For more than a hundred years the people of Tristan da Cunha have been self-supporting and seldom in their history has relief been given. Almost invariably it has been the other way, for many are the shipwrecked crews which have owed their existence to the island's courage and hospitality. The people are of the grit and substance of the rock they occupy, and if their independence would seem of late to have relaxed somewhat, it is due only to the difficult conditions under which they now live. The normal population is about eighty, and it now reaches one hundred and sixty-three. The writer some time ago received a letter from Robert Franklin Glass, the grandson of the founder. After saying that the means of subsistence was decreasing every year, while the population was increasing, he stated that a good living could be made on the island if only the islanders would join together like one man and start sowing on this or the neighbouring islands grain and more vegetables and going in for better stock, and if this were done, he calculated that, with six months' hard work, the islanders could make Tristan a prosperous little island. But it goes without saying that if the  p111 people were to work as one man, they required a lead.

The community of Tristan da Cunha may be defined as a simple republic bound by its customs enforced by common consent. It has been described as exactly fitting Herbert Spencer's definition of a simple society which forms a single working whole unsubjected to any other, and of which the parts co‑operate with or without (in this case without) any regulating centre. It exemplifies a civilized community in its elementary form, in which the father exercises rule over his own family, but can impose his will on no one but his wife and children. But though the father is by common consent head in his own household, there is no recognized head of the Settlement, and, when in the past — as in the case of William Glass, the founder, and after him, of Peter Green — circumstances created one, it had been solely due to the weight of personal ascendancy, and with the passing of personality equality in the community has revived.

Though the islanders render voluntary assistance as occasion requires, their independence is much cherished by them, and the drawbacks of this become manifest in the stifling of initiative and enterprise destined for the common good by way of public service, a striking instance of which was seen on the occasion of the visit of H. M. S. Dublin in 1923. The islanders are expert boatmen, and  p112 probably there is a little diversity of opinion amongst them as to the right thing to do on emergencies. But the want of an acknowledged head proved a source of embarrassment on this occasion, for, as the official report said, the members of the crew had many suggestions to offer, and it was only when all were agreed as to the course to be adopted or the moment to be chosen that the boats were well handled, and a strong beach party under a determined officer became necessary for the expeditious landing of the stores.

A lesson is to be learnt from this, for, under encouragement, the inhabitants have "joined together like one man" in the building of the church, and the work was achieved after nearly seventy years of fruitless effort. If they can do this, they can do the bigger thing of making Tristan "a prosperous little island," but, as encouragement was required for success in the one case, it is equally required for success in the other.
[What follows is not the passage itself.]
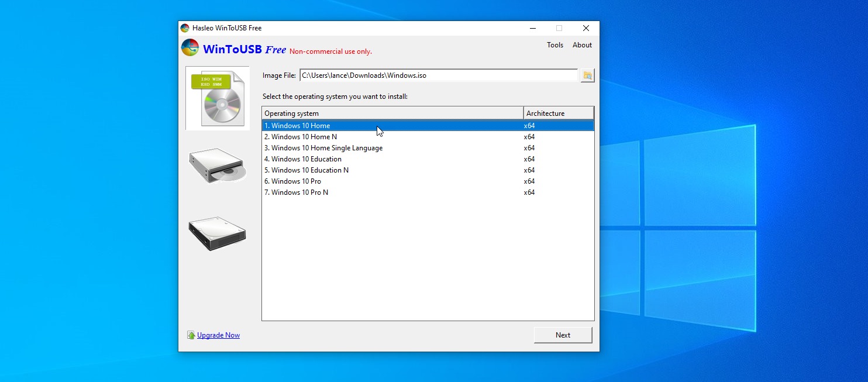This screenshot has width=868, height=382.
Task: Click the hard disk icon in sidebar
Action: (217, 233)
From this it may be doubted whether a community can long thrive that is not modelled on the constitution of the family with the discipline implicit in it. When Lycurgus was advised to establish a popular government in Lacedaemon, he said: "Go and first make a trial of it in thine own family,"​a and in these words the need for authority in the state, not less than in the family, was convincingly implied. For the maintenance of the community  p113 and the preservation of its independence it is necessary to overcome the inertia on Tristan da Cunha that marks the carrying out of the work necessary for the common good.

After successive attempts to solve the question of the island's future, the relations of the Mother Country have taken the form of a kindly indulgence towards the wish to people to live their own life in their own way. As far back as 1875 this disposition was shown, for, as already mentioned, it was then sought to introduce a rudimentary form of administration. The attempt was occasioned by an occurrence in the American Civil War, when the Shenandoah landed some forty prisoners on the island without providing for them, and when protest was made and the captain was told that the island was under the jurisdiction of Cape Town, he asked for production of some document to prove it.
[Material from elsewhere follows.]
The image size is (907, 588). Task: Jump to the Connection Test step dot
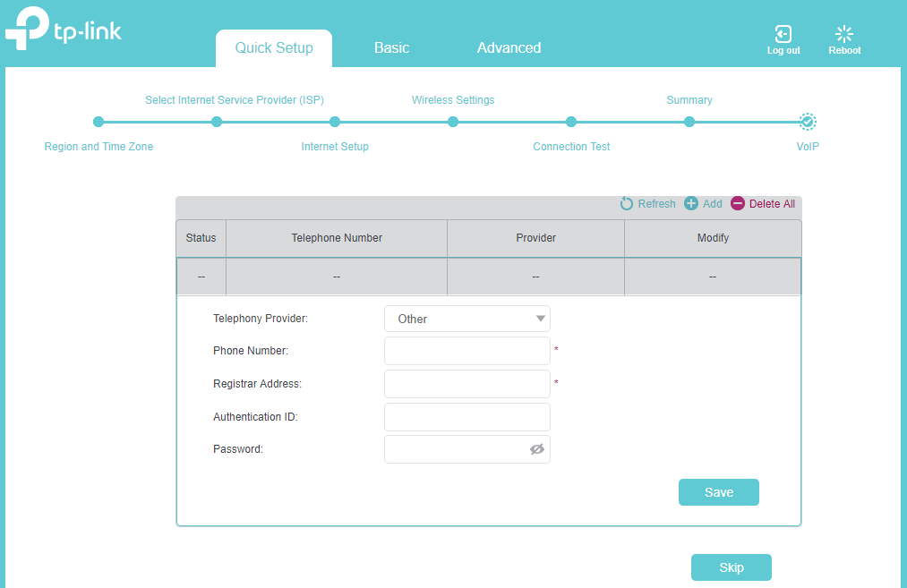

The islanders sought protection against the repetition of an occurrence such as this. But the Government's scheme went farther. It proposed the appointment of a local magistrate as the medium through which all the public business of the island should be carried out and the vesting of a benevolent ultimate jurisdiction in the visiting warship. At this, however, the inhabitants took alarm and the scheme was dropped, the Authorities stating that in their opinion the actual social condition of the people seemed to be so satisfactory that it was very  p114 questionable whether any change made by authority would benefit them, that they were temperate and orderly, and their simple rules of conduct worked well.

All that the people wanted, in addition to the protection sought, was the presence of a resident minister, and, if one could be found with the intelligence and energy necessary to direct the inhabitants in the improvement of their land and the cultivation of their produce, they asked for nothing more.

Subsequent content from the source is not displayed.